Further, the judge also had regard to a variety of factors in mitigation. Thus, he took into account the respondents’ pleas of guilty and cooperation, and the various matters personal to them (including psychological difficulties). Having no prior convictions and previous good character, Estrada had genuine prospects for rehabilitation; and, although Yuan and Byun had limited prior convictions, given the nature and age of the convictions, the two respondents were also found to be capable of rehabilitation.
Importantly, having considered each case individually, the sentencing judge came to the conclusion that each respondent should receive the same sentence.

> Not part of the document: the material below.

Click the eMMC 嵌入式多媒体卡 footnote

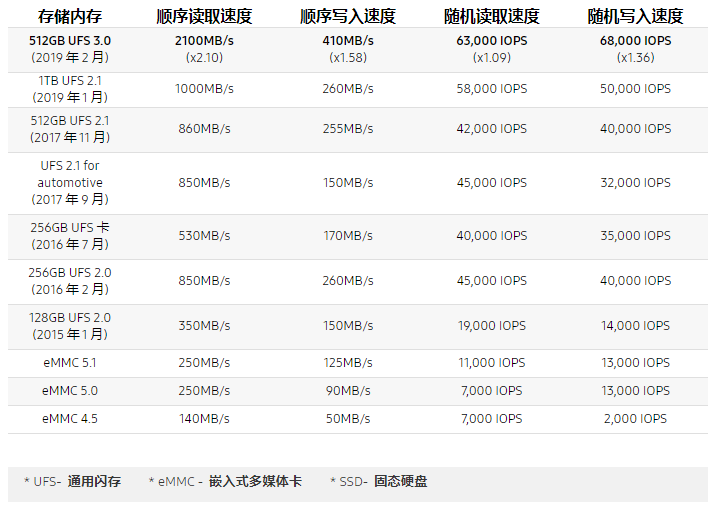(x=225, y=482)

As we have said, the judge found that the respondents were actively involved in a very serious crime. It could not be doubted, the judge said, that the respondents ‘chose to significantly assist a large drug conspiracy for financial benefit’. Their moral culpability was high. They may not have been major entrepreneurial players in the enterprise, but their roles were ‘necessary and important’. Moreover, the judge thought that the magnitude of the conspiracy was ‘indicated by the discovery of the chemical precursors, pseudoephedrine and ephedrine, in pure quantity or weight of about 25 kilograms and 14 kilograms’, being enough to produce about 25 kilograms of methamphetamine base (or more than 30 times the commercial quantity provided for by statute).

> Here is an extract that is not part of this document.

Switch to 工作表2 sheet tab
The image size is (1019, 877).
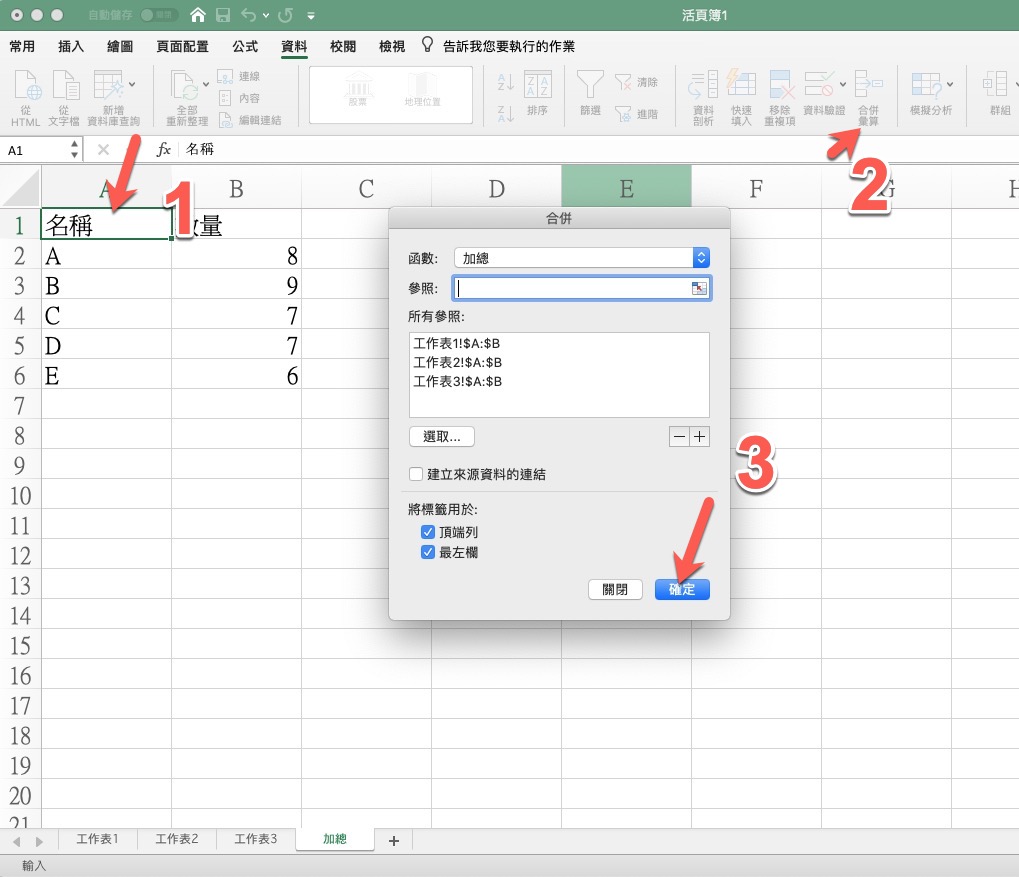177,839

In our opinion, however, despite the judge’s findings concerning the respondents’ roles in the conspiracy, those findings are not sufficiently reflected in the sentences imposed. General deterrence was of significant importance, as was the need to condemn the respondents’ conduct and to punish them adequately for their offending. In our view, the matters relied upon in mitigation, properly assessed, could not have led his Honour to impose a sentence of the order that he did. The sentences imposed go beyond being merely lenient. They are, in our opinion, manifestly inadequate. The sentences imposed in the County Court must be set aside and the respondents sentenced afresh.
As the judge recognised, the personal circumstances of the respondents differed in some respects. (Indeed, it might be said that, in particular, Byun laboured under some psychological difficulties that the others did not.) His Honour found, however, that the respondents’ roles were ‘similar and, in some ways, joint’. That, in our view, was an apt characterisation. In our opinion, having regard to the similar roles played by the respondents, the marginal differences in the respondents’ personal circumstances ought not dictate that they be sentenced differently one from the other.
In each case the appeal should be allowed. Each respondent should be imprisoned for a period of eight (8) years. We would fix a period of five (5) years before which the respondents should not be considered eligible for release on parole.